START Document excerpt

This is a PhD studentship in liver immunology in a translational environment using tissues from children with biliary atresia (BA), to understand pathogenesis and reveal new targets for therapy. Our student will benefit from training in liver immunology, single cell analysis tools and research skills (e.g. statistics, scientific writing, personal efficiency, communication, information management) offered by the University of Birmingham.
B cells are currently targeted in clinical trials for adult biliary diseases. This work will define if pro-inflammatory and/or pro-resolution B cell subsets are functional in children with BA. If this hypothesis is true, B cells would be a valid therapeutic target.
Located at the Centre for Liver and Gastroenterology Research which is one of the biggest transplant centres in Europe, our student will be part of a multidisciplinary team of scientists and clinicians working together to understand liver disease pathology. Outcomes from this research will help us decide if targeting B cells in BA could be of benefit to patients, to delay liver damage. Our specific objectives are designed to answer:
1. What is the detailed, deep phenotype and distribution of B cells in infants with BA? We will investigate hilum and peripheral biopsies at diagnosis and at end-stage disease (explant), using the latest multi-modal approaches.
2. What is the function of liver B cell subsets in infants with BA? Pro-inflammatory B cells secrete cytokines, co-stimulate T cells and/or differentiate into antibody producing plasma cells. These functions were restricted to certain B cell subsets in our adult end-stage disease patients so we have a clear profile for comparison.
3. Are liver B cells clonally-related and somatically hypermutated? We will perform clonal analyses of B cell receptor sequences to address this question.

Person Specification

Applicants should have a strong background in Biomedical Science, and ideally a background in Immunology and/or bioinformatics. They should have a commitment to research in Immunology in a translational setting and hold or realistically expect to obtain at least an Upper Second Class Honours Degree in Biomedical Sciences related subjects.

Applications should be directed to Dr Zania Stamataki (email ).
To apply, please send:
• A detailed CV, including your nationality and country of birth;
• Names and addresses of two referees;
• A covering letter highlighting your research experience/capabilities;
• Copies of your degree certificates with transcripts;
• Evidence of your proficiency in the English language, if applicable.

END Document excerpt
START Dataset content

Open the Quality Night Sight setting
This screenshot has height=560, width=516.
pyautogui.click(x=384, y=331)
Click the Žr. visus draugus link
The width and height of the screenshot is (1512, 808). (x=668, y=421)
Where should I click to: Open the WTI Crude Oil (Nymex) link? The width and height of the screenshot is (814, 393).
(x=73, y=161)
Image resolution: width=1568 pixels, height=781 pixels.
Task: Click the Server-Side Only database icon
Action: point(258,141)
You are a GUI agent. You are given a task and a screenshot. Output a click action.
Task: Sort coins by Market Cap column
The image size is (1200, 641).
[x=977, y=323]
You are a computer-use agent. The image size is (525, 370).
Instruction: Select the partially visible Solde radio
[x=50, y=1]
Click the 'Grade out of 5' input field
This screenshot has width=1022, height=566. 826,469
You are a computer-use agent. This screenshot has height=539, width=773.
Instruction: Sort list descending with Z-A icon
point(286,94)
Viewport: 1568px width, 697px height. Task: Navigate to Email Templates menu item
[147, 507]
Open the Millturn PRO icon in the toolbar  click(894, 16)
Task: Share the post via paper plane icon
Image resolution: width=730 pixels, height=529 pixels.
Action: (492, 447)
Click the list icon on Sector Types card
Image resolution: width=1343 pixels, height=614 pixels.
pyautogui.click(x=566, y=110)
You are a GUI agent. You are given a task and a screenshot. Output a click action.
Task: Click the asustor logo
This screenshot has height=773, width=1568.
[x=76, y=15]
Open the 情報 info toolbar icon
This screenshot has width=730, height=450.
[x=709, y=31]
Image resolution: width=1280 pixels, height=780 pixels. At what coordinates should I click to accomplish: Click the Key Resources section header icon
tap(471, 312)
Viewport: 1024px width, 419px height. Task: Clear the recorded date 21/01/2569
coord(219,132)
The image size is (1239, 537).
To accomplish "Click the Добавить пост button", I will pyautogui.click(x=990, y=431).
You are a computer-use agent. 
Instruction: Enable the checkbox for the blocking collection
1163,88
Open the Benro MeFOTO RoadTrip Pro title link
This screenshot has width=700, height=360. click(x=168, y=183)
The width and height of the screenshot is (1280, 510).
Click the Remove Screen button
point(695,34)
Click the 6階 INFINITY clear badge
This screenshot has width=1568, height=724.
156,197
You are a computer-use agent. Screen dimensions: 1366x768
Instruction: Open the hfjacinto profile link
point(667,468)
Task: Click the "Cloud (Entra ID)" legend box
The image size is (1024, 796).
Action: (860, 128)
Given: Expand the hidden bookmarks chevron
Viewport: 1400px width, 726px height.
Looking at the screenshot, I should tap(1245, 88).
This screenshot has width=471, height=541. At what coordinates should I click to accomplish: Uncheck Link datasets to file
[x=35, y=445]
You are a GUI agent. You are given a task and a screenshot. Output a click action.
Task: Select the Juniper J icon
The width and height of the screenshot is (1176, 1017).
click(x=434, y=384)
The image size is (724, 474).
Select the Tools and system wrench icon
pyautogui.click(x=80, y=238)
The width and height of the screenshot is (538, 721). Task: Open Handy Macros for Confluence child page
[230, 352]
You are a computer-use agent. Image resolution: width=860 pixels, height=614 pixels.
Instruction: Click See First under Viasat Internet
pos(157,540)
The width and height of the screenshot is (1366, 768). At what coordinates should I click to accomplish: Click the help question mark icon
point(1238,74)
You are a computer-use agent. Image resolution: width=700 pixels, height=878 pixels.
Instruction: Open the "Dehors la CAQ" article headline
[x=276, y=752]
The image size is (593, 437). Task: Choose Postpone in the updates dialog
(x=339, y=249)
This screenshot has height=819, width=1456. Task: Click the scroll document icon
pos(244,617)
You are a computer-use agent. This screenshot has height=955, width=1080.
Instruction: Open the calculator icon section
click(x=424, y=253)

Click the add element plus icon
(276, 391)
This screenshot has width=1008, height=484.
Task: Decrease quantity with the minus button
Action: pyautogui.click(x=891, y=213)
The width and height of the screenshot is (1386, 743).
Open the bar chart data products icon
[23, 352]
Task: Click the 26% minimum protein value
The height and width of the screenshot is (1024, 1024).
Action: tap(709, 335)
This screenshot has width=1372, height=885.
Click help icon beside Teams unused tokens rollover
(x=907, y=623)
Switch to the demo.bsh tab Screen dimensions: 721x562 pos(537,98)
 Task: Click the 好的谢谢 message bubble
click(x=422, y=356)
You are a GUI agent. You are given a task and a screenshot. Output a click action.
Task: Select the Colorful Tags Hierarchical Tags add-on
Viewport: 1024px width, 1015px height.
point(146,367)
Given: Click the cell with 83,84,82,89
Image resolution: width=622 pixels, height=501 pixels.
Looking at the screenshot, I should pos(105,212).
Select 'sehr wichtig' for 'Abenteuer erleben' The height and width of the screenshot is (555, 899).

END Dataset content

▶ [Set of tasks]
1. Could you condense the paragraph of the studentship posting above that begins "Applicants should have a strong background" into a short bulleted list that keeps its main facts?
2. Would you set down, word for word, the part of the studentship posting above starting with "This is a PhD" and going on through "valid therapeutic target."?

▶ [Answers for the tasks]
1.
- Strong background in Biomedical Science, ideally also in Immunology and/or bioinformatics
- Commitment to research in Immunology in a translational setting
- At least an Upper Second Class Honours Degree in Biomedical Sciences related subjects, held or realistically expected

2.
This is a PhD studentship in liver immunology in a translational environment using tissues from children with biliary atresia (BA), to understand pathogenesis and reveal new targets for therapy. Our student will benefit from training in liver immunology, single cell analysis tools and research skills (e.g. statistics, scientific writing, personal efficiency, communication, information management) offered by the University of Birmingham.
B cells are currently targeted in clinical trials for adult biliary diseases. This work will define if pro-inflammatory and/or pro-resolution B cell subsets are functional in children with BA. If this hypothesis is true, B cells would be a valid therapeutic target.